For example, an opposed portion 21Ub of the attachment 21U facing the conveyance member 8 is attached to the opposed face 14d of the scraper blade 14 facing the conveyance member 8. The attachment 21U is folded back at the free end 14a of the scraper blade 14 to cover the free end 14a. Conversely, a toner carrying portion 21Ua of the attachment 21U facing the waste toner 15 contained in the waste toner container 10 is attached to the toner carrying face 14c of the scraper blade 14 opposite the opposed face 14d of the scraper blade 14.
With reference to FIGS. 20A and 20B, a description is provided of a configuration of a toner conveyor 30V as a variation of the toner conveyor 30U shown in FIG. 19B.
FIG. 20A is a partial exploded perspective view of the toner conveyor 30V. FIG. 20B is a side view of the toner conveyor 30V. As shown in FIG. 20B, the toner conveyor 30V includes a lid 141V extending to the free end 14a of the scraper blade 14 and an attachment 21V including a toner carrying portion 21Va attached to the lid 141V entirely. Since the lid 141V extends to the free end 14a of the scraper blade 14, the axis portion G of the attachment 21V about which the lid 141V is hinged with respect to the scraper blade 14 is situated below the axis portion G of the attachment 21U depicted in FIG. 19B and in proximity to the free end 14a of the scraper blade 14. Since both the toner conveyors 30U and 30V achieve the identical advantages of the attachments 21U and 21V, the configuration shown in FIG. 19B or 20B may be employed for ease in assembly.
As shown in FIGS. 19B and 20B, the attachment 21U or 21V made of a flexible film covers the free end 14a of the scraper blade 14. Hence, the conveyance member 8 is contacted by the flexible attachment 21U or 21V and therefore is not shaved by the scraper blade 14. The attachments 21U and 21V also attain the above advantages of the attachment 21 depicted in FIG. 17B.
With reference to FIGS. 21A and 21B, a description is provided of a configuration of a toner conveyor 30W as a third variation of the toner conveyor 30S shown in FIG. 15B.
FIG. 21A is a partial exploded perspective view of the toner conveyor 30W. FIG. 21B is a side view of the toner conveyor 30W. In the toner conveyors 30T, 30U, and 30V depicted in FIGS. 17B, 19B, and 20B, respectively, the lids 141 and 141V are rotatable about the axis portion G of the attachments 21, 21U, and 21V that attach the lids 141 and 141V to the scraper blade 14. Accordingly, if the image forming apparatus 100 depicted in FIG. 1 is rotated or tilted in a direction counter to the rotation direction R1 of the conveyance member 8 during transportation, for example, the lids 141 and 141V may rotate about the axis portion G by about 180 degrees and may be reversed.
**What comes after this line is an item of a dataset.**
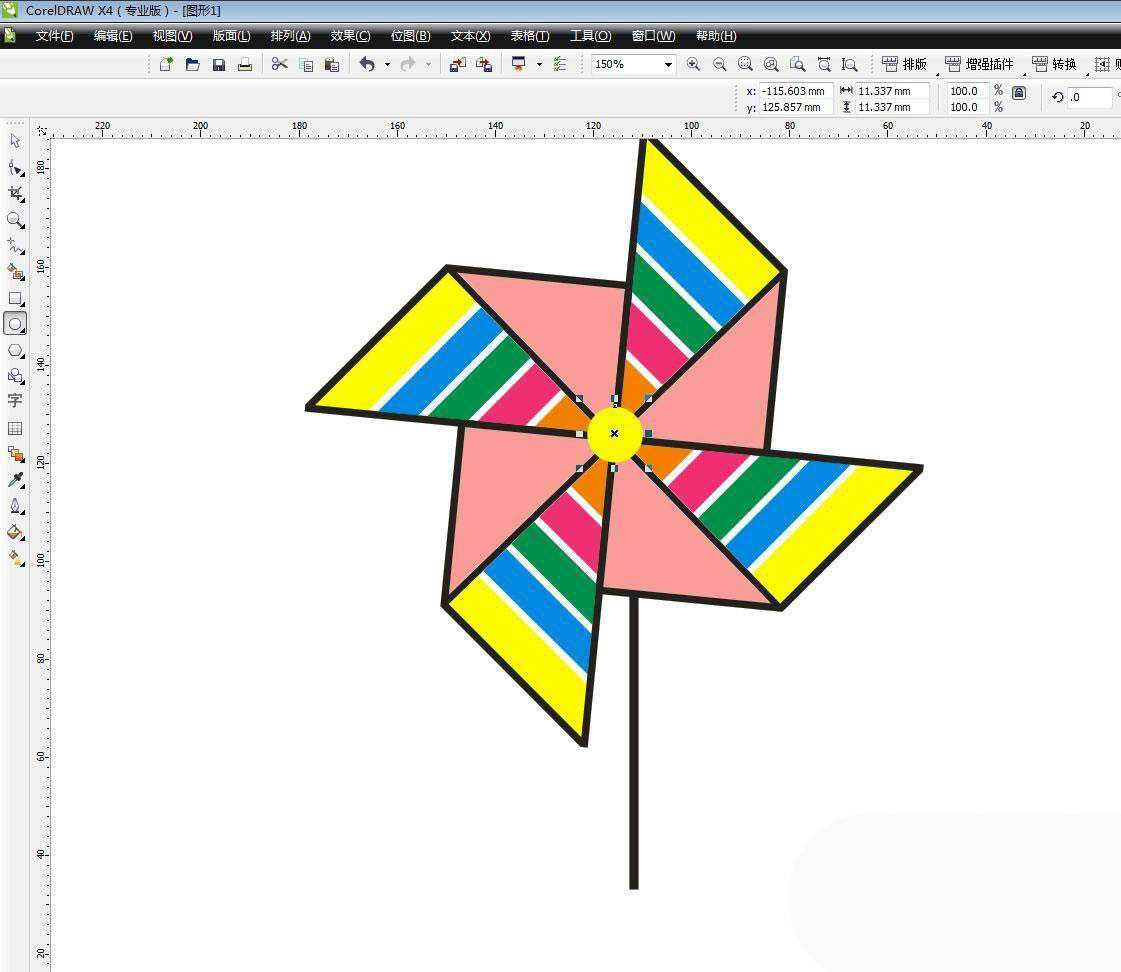The width and height of the screenshot is (1121, 972).
Task: Click the Save icon in the toolbar
Action: (219, 64)
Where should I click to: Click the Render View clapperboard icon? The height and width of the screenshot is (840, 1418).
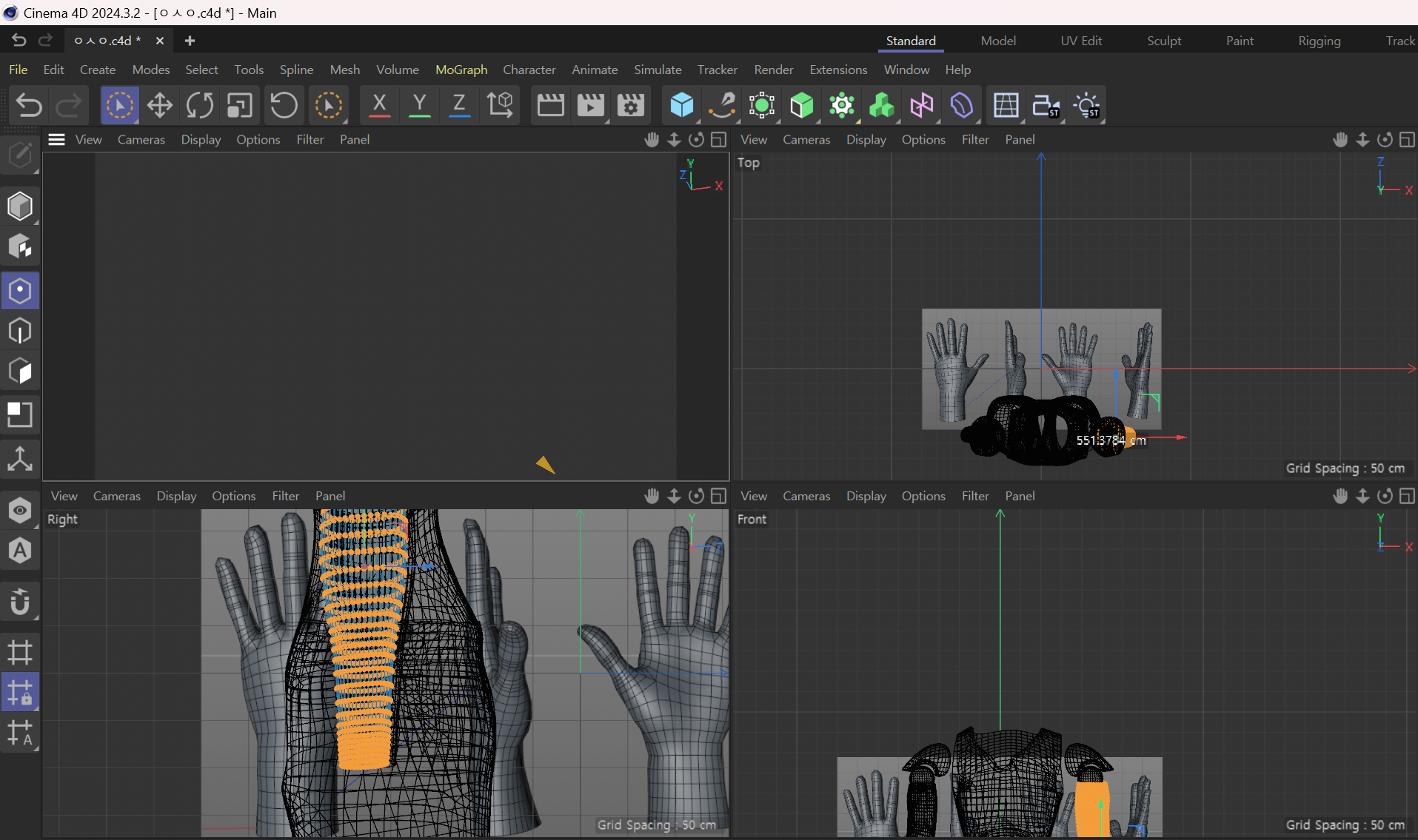550,106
If the conveyance member 8 is driven and rotated in the rotation direction R1 while the lid 141 or 141V is reversed, the waste toner 15 contained in the waste toner container 10 may enter the through-holes 14b of the scraper blade 14.
To address this problem, as shown in FIG. 21A, the toner conveyor 30W includes a detent 25 serving as a convex regulator that regulates rotation of the lid 141 about the axis portion G of the attachment 21 within a predetermined amount toward the waste toner container 10. As shown in FIG. 21B, the detent 25 is situated at a position closer to the scraper blade 14 than a hypothetical perpendicular H passing through the axis portion G of the attachment 21. That is, the lid 141 is movable or hinged in a movable range M until the lid 141 comes into contact with the detent 25. Accordingly, even if the image forming apparatus 100 depicted in FIG. 1 is rotated or tilted in the direction counter to the rotation direction R1 of the conveyance member 8 and the lid 141 is nearly reversed, the lid 141 comes into contact with and is halted by the detent 25. Thus, the detent 25 regulates rotation of the lid 141 toward the waste toner container 10. Accordingly, the lid 141 is not reversed. As shown in FIG. 21B, the position where the lid 141 comes into contact with the detent 25 is on the right of the hypothetical perpendicular H passing through the axis portion G of the attachment 21, that is, between the hypothetical perpendicular H and the scraper blade 14. Accordingly, as the lid 141 comes into contact with the detent 25, while the image forming apparatus 100 is in operation, the lid 141 moves or falls to the scraper blade 14 by its weight, thus blocking the through-holes 14b of the scraper blade 14.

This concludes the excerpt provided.